Figure 5.

In situ distribution of the α₂ protein in rat liver hepatocyte ultrathin cryosections. Cryosections of rat liver hepatocytes were immunolabeled with the rabbit anti-C–terminus antibody against the α₂ sequence followed by goat anti– rabbit IgG 10-nm-gold conjugates. Representative profiles of labeling within secretory compartments in liver hepatocytes are shown.

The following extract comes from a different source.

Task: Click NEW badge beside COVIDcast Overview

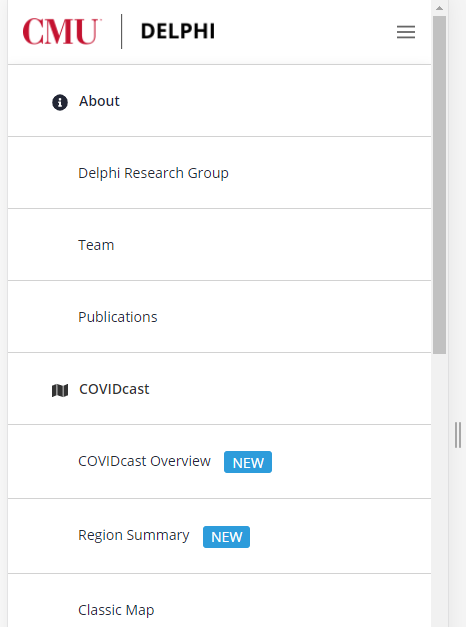Action: click(x=248, y=462)
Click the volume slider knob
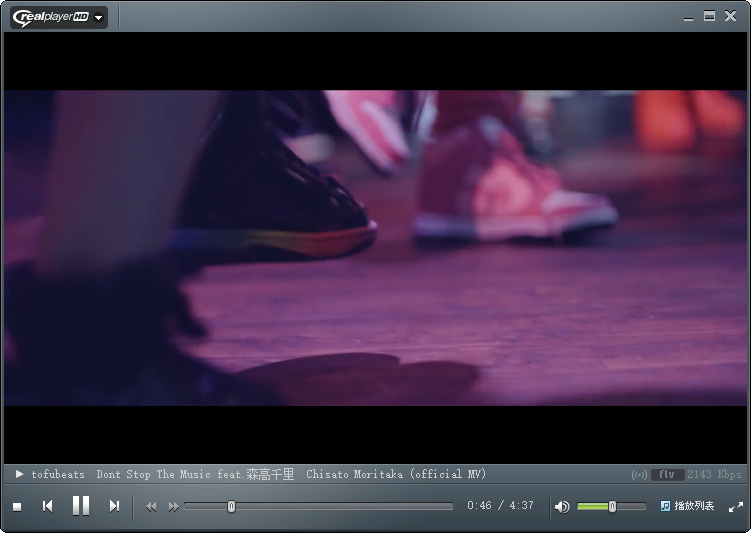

Profiles of flattened cisternae of the rough ER are labeled along their length (A and B, arrows); note the gold particles lining mostly the cytosolic surface of the rough ER cisternae where the COOH-terminal domain of the α₂ sequence is expected. α₂ labeling is distributed throughout tubular smooth membranous profiles (arrowheads) in the Golgi/bile canalicular region of hepatocytes; prominent gold particle labeling can be seen in tubulovesicular membranous profiles closely approaching one side of a given Golgi apparatus (B–D, brackets). Labeling within the Golgi apparatus for the α₂ protein is similarly restricted to one of the saccules on one side of a Golgi stack, whereas most other saccules reveal negligible labeling. Mitochondria (M), peroxisomes (P), and bile canaliculus (bc) were largely devoid of labeling. Bars, 400 nm.